Jun 6, 2006, 00:40
It has become part of our day-to-day lexicon . . . something as American as apple pie. Whatever happens of an unpleasant or nefarious nature, it must have been caused or created by a "few bad apples." We get to hear it -- or read it -- with multiplier frequency these days because of the high profile cases being witnessed involving the worlds of big business, politics and the military.
Now that the judicial system has closed the chapter on Enron, with Ken Lay and Jeff Skilling soon to be behind bars (well . . . maybe), Americans are being made to feel at ease knowing that those few bad apples have been taken out of the barrel. The moral of this fable underlines that justice reigns supreme after cleansing a few businesses of their greedy and lawbreaking executives, keeping our capitalist system pure and sacrosanct.
Except that . . . this "few bad apples" application to big business is not a fable but a farce. The predatory capitalism exercised by much of big business does not sail under the flag of free enterprise; it mostly operates in an oligopolistic or sub rosa fashion under captive or protected enterprise. Banking, energy and pharmaceutical companies -- by no means in exclusivity -- have been and continue raping the American consumer.
One thing that helps these predatory firms is the loyalty of their own "armies," employees who more often than not have little choice, if they wish to keep their jobs, but to be complicit in crime. And, of course, the loyalty extends from all those 401k-holders, and other investors that subliminally take part in the hyenas’ feast.
Absent any form of effective government control, big business stays on course with its predatory ways, and society is left to deal with the ever more putrid barrel of apples that is big business. A "few bad apples" in big business? Give me a break!
More of the same occurs in politics. The judicial system puts away lobbyist Abramoff, resulting in the investigation or incarceration of a few politicians, and normalcy returns . . . opening the nation to the chivalrous desire of exporting America’s democracy to less politically-enlightened nations. Which brings up the question, shouldn’t we consider cleaning up our act at home first? After all, it is mostly corporate money, not talent or true civic dedication, which gets a lion’s share of American politicians elected . . . so why insist that this system of corrupt politics, this "democracy" we are so proud of, is better than that of other nations? A "few bad apples" in politics? Give me a break!

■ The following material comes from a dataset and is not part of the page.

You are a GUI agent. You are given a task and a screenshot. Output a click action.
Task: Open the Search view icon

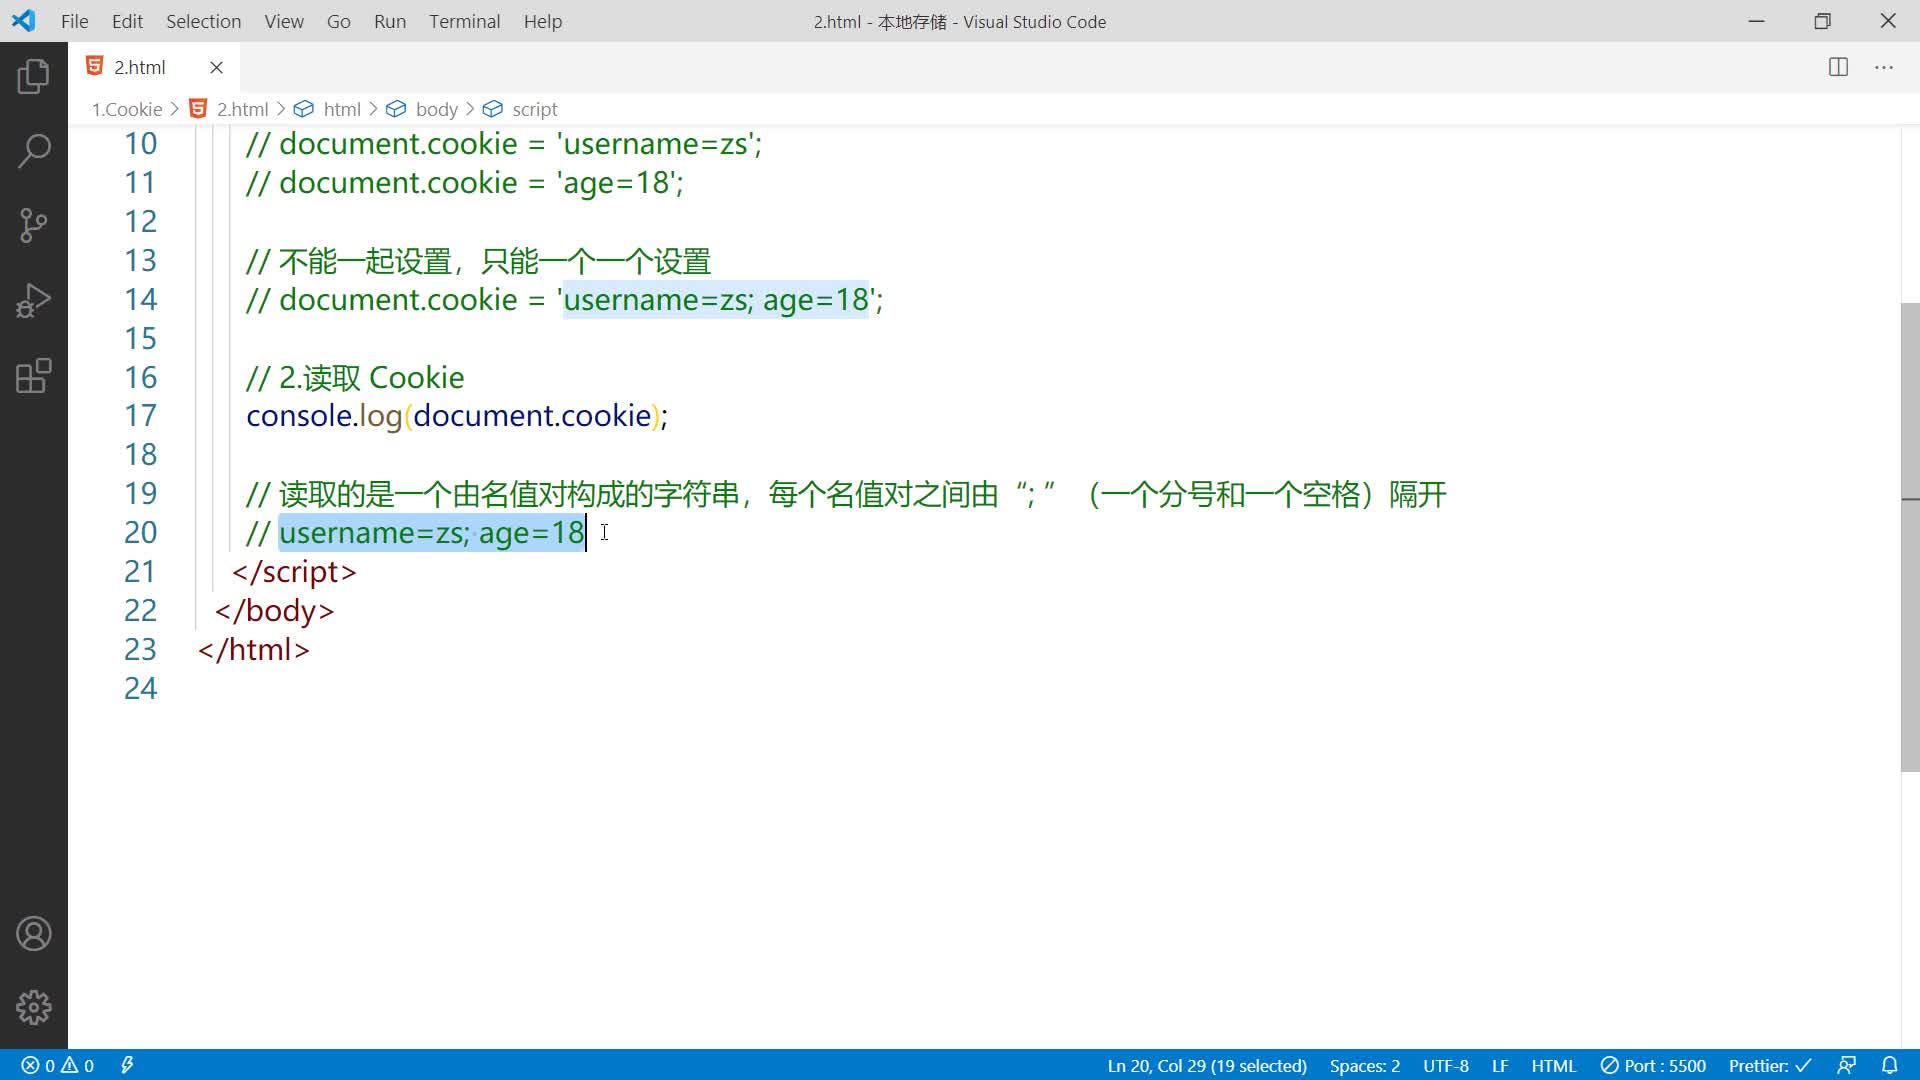(33, 152)
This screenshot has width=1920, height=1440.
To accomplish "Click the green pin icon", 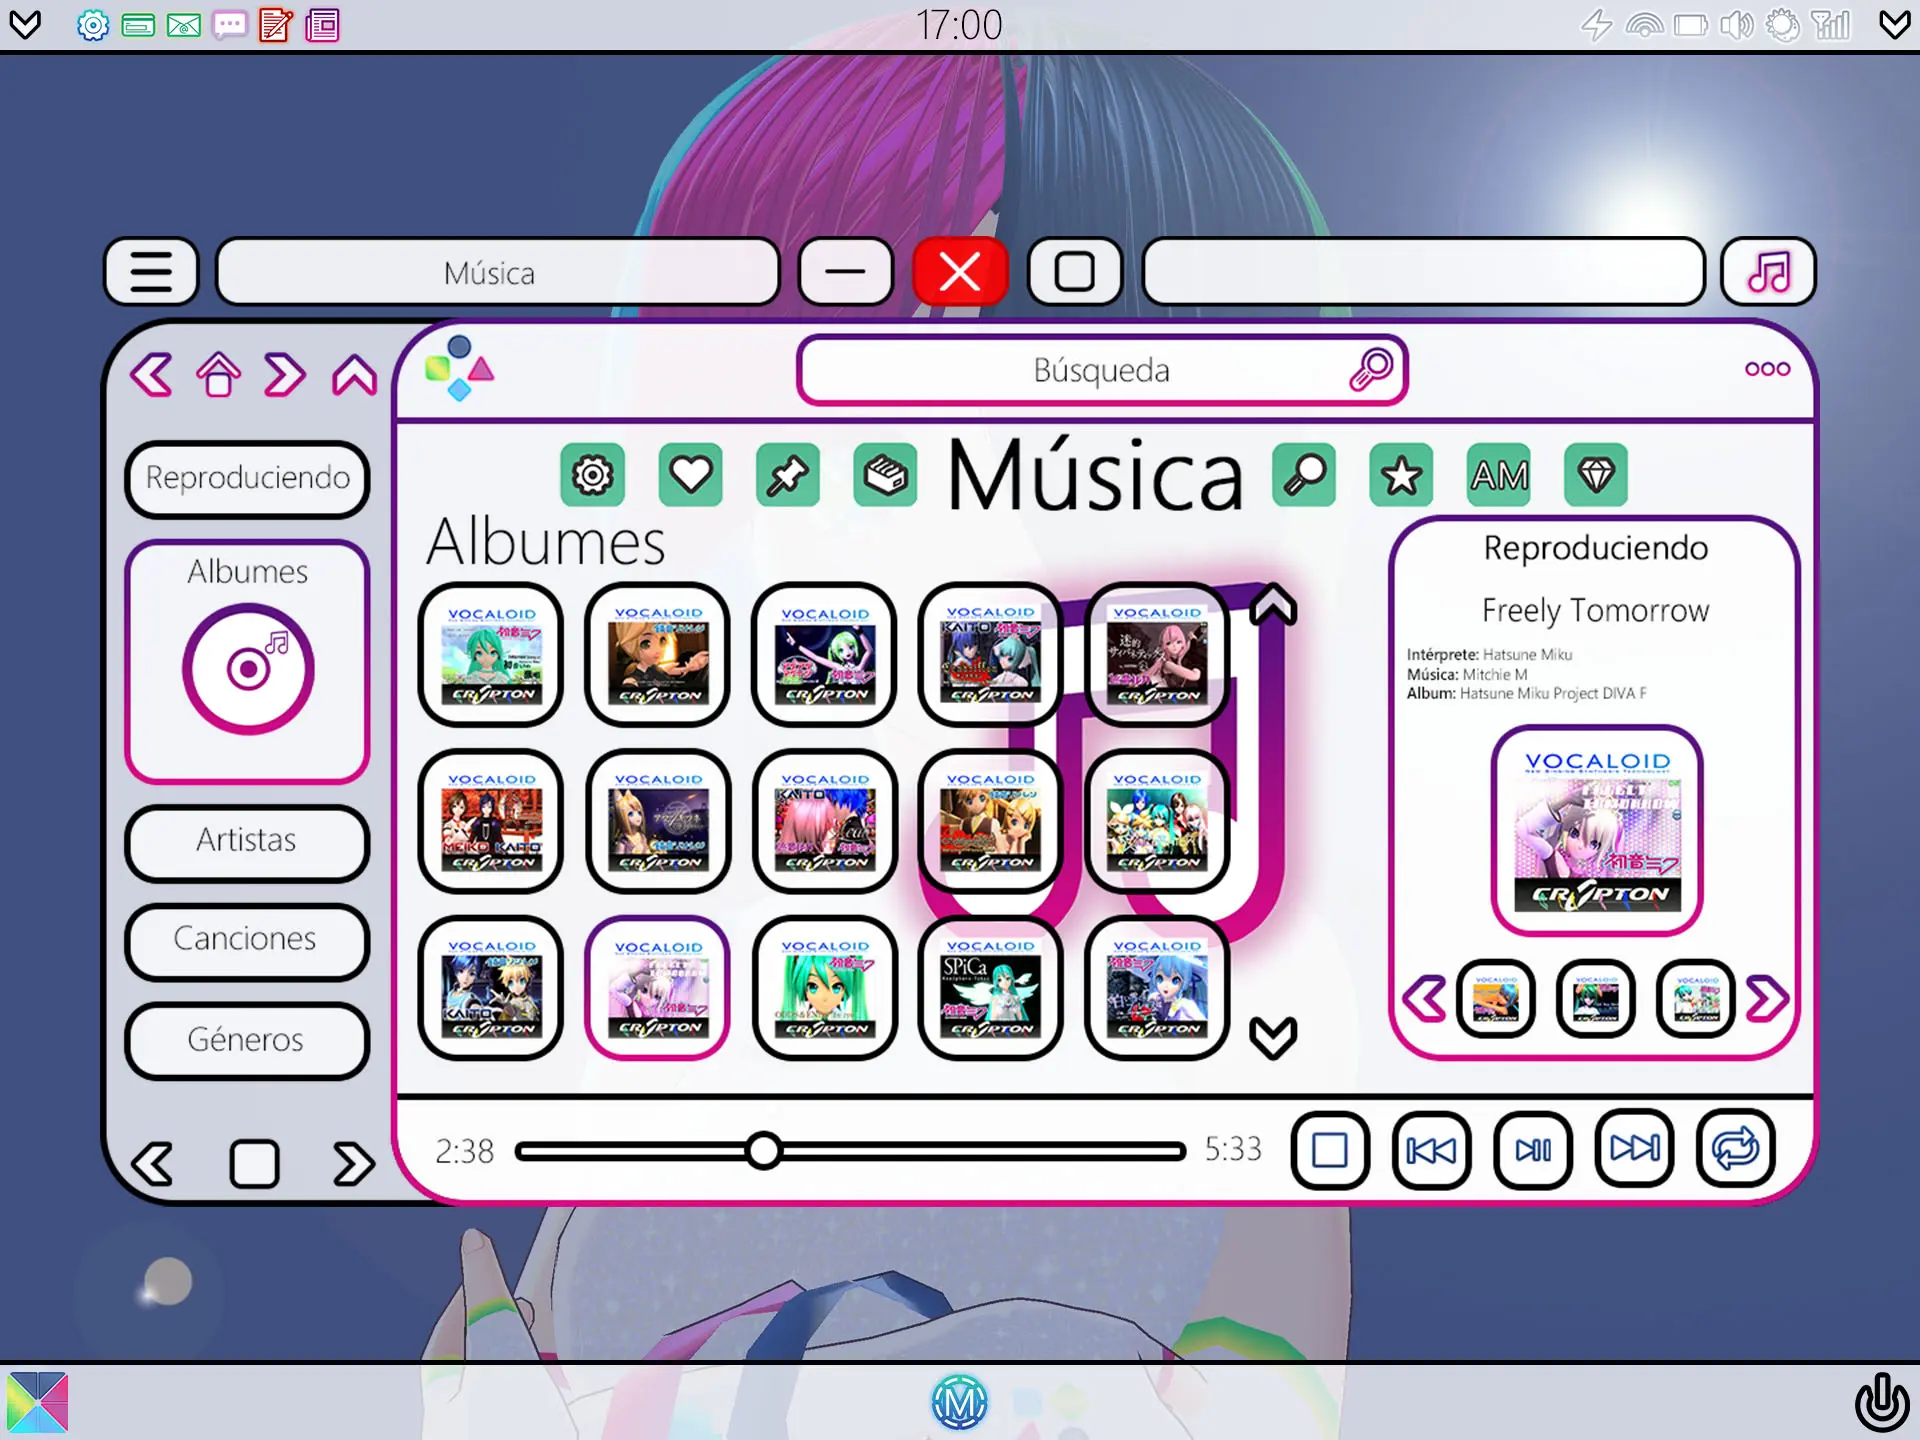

Perhaps the greatest misuse of the "few bad apples" metaphor takes place in the military during time of war, when the meaning of honor, duty and country often becomes a hollow interpretation to villainous lies and rationalizations. After almost four decades, we still have a parade of four-star not so gentle men, in and out of uniform, who proudly refer to the My Lai investigation as "the gold standard." That is something unfathomable to anyone with half a mind, and a slice of heart, when at day’s end the punishment dished out for the murder of hundreds of non-combatants (old men, women and children) in a Vietnamese hamlet shamelessly ended up being a three-and-a-half year confinement to quarters for a platoon leader. Many of us, I recall, have been for years referring to this total whitewash as "the Medina standard," and not "the gold standard." A "few bad apples" in the military? Give me a break!
The good, or even great, things about this country of ours are diluted by those among us who insist on being evil-minimalists. For them everything about us is unquestionably great: our free enterprise system, how we govern ourselves . . . and our military, tireless defenders of our freedoms and our way of life. That’s who we say we are, reality and truth be damned.
Exceptionalism, if such thing could be justly applied to any large group of people, or even a nation, should never be a self-imposed superlative. America can only aspire to be exceptional when much of the world sees us and our actions, as exceptional . . . but not until then. If touting this chimerical uniqueness is part of the nation’s psyche, the jingoist joke is on us. But that’s just my take.
One gets awfully tired of the warning by some constant flag-wavers who act as the assigned keepers of the nation’s virtue when they emphasize how "a few bad apples don’t define a nation." No one challenges that. But it seems senseless to talk about a few bad apples, however, when we stand over a barrel half-full with rotten apples.
It’s a safe bet that the "just a few bad apples" excuse will continue to play well with our complacent and complicit society as we meet the crisis du jour, this time Haditha. And the question will not likely come up as to how many little "Hadithas" have been covered up; or will continue to be perpetrated in Iraq; or in new frontlines, in our imperial march.
For now, resolution is being met by providing ethics lessons for the grunts . . . when the greater need exists high in the chain of command, all the way to the very top.